__Task description__.
Make your reply a word-for-word repeat of the records.

Collected data entries
##########

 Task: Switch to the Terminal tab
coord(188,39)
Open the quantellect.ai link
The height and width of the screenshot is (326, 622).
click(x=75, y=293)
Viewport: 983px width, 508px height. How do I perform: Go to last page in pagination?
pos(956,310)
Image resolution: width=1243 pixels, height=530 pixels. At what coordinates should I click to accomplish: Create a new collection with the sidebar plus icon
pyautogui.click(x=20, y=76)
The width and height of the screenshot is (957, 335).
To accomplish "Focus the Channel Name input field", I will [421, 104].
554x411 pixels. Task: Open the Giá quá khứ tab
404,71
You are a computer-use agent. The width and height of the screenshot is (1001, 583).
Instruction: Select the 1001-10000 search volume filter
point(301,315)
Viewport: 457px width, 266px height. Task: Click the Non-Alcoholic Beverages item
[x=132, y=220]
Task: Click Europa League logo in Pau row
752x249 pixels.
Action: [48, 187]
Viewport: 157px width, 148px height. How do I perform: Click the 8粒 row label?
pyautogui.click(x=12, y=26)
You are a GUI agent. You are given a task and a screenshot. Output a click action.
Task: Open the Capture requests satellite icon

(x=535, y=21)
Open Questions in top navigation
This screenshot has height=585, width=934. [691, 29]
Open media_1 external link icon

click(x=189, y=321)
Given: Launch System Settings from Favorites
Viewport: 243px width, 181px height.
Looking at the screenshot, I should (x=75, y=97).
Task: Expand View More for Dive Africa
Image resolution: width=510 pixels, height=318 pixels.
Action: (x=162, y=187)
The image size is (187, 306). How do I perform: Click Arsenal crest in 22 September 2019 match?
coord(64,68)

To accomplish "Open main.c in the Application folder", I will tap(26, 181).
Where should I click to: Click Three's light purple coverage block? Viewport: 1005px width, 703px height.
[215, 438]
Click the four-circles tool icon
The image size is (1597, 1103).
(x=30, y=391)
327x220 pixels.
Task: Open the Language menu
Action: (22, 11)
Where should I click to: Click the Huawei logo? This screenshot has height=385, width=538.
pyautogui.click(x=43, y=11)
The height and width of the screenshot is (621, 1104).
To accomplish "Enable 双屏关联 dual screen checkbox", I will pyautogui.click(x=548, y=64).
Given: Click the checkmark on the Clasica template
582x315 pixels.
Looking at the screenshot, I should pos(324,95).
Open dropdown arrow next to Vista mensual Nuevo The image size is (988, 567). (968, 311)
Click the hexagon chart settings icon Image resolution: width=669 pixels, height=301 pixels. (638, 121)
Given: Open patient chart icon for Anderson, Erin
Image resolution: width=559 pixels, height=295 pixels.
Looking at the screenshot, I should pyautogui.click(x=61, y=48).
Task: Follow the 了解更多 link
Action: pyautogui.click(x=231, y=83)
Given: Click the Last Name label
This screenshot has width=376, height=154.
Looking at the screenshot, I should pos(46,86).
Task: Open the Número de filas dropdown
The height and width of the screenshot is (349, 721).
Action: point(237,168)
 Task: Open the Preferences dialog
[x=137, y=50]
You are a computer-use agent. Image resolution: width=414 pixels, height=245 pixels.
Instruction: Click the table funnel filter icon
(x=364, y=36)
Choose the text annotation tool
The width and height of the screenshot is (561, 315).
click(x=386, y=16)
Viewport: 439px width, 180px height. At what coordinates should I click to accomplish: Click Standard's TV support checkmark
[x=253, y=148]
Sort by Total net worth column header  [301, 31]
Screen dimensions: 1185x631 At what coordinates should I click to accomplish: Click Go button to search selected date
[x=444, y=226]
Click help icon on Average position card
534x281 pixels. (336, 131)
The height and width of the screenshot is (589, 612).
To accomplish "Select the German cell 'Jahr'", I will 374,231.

##########

__Written reply__.
 Task: Switch to the Terminal tab
coord(188,39)
Open the quantellect.ai link
The height and width of the screenshot is (326, 622).
click(x=75, y=293)
Viewport: 983px width, 508px height. How do I perform: Go to last page in pagination?
pos(956,310)
Image resolution: width=1243 pixels, height=530 pixels. At what coordinates should I click to accomplish: Create a new collection with the sidebar plus icon
pyautogui.click(x=20, y=76)
The width and height of the screenshot is (957, 335).
To accomplish "Focus the Channel Name input field", I will [421, 104].
554x411 pixels. Task: Open the Giá quá khứ tab
404,71
You are a computer-use agent. The width and height of the screenshot is (1001, 583).
Instruction: Select the 1001-10000 search volume filter
point(301,315)
Viewport: 457px width, 266px height. Task: Click the Non-Alcoholic Beverages item
[x=132, y=220]
Task: Click Europa League logo in Pau row
752x249 pixels.
Action: [48, 187]
Viewport: 157px width, 148px height. How do I perform: Click the 8粒 row label?
pyautogui.click(x=12, y=26)
You are a GUI agent. You are given a task and a screenshot. Output a click action.
Task: Open the Capture requests satellite icon

(x=535, y=21)
Open Questions in top navigation
This screenshot has height=585, width=934. [691, 29]
Open media_1 external link icon

click(x=189, y=321)
Given: Launch System Settings from Favorites
Viewport: 243px width, 181px height.
Looking at the screenshot, I should (x=75, y=97).
Task: Expand View More for Dive Africa
Image resolution: width=510 pixels, height=318 pixels.
Action: (x=162, y=187)
The image size is (187, 306). How do I perform: Click Arsenal crest in 22 September 2019 match?
coord(64,68)

To accomplish "Open main.c in the Application folder", I will tap(26, 181).
Where should I click to: Click Three's light purple coverage block? Viewport: 1005px width, 703px height.
[215, 438]
Click the four-circles tool icon
The image size is (1597, 1103).
(x=30, y=391)
327x220 pixels.
Task: Open the Language menu
Action: (22, 11)
Where should I click to: Click the Huawei logo? This screenshot has height=385, width=538.
pyautogui.click(x=43, y=11)
The height and width of the screenshot is (621, 1104).
To accomplish "Enable 双屏关联 dual screen checkbox", I will pyautogui.click(x=548, y=64).
Given: Click the checkmark on the Clasica template
582x315 pixels.
Looking at the screenshot, I should pos(324,95).
Open dropdown arrow next to Vista mensual Nuevo The image size is (988, 567). (968, 311)
Click the hexagon chart settings icon Image resolution: width=669 pixels, height=301 pixels. (638, 121)
Given: Open patient chart icon for Anderson, Erin
Image resolution: width=559 pixels, height=295 pixels.
Looking at the screenshot, I should pyautogui.click(x=61, y=48).
Task: Follow the 了解更多 link
Action: pyautogui.click(x=231, y=83)
Given: Click the Last Name label
This screenshot has width=376, height=154.
Looking at the screenshot, I should pos(46,86).
Task: Open the Número de filas dropdown
The height and width of the screenshot is (349, 721).
Action: point(237,168)
 Task: Open the Preferences dialog
[x=137, y=50]
You are a computer-use agent. Image resolution: width=414 pixels, height=245 pixels.
Instruction: Click the table funnel filter icon
(x=364, y=36)
Choose the text annotation tool
The width and height of the screenshot is (561, 315).
click(x=386, y=16)
Viewport: 439px width, 180px height. At what coordinates should I click to accomplish: Click Standard's TV support checkmark
[x=253, y=148]
Sort by Total net worth column header  [301, 31]
Screen dimensions: 1185x631 At what coordinates should I click to accomplish: Click Go button to search selected date
[x=444, y=226]
Click help icon on Average position card
534x281 pixels. (336, 131)
The height and width of the screenshot is (589, 612).
To accomplish "Select the German cell 'Jahr'", I will 374,231.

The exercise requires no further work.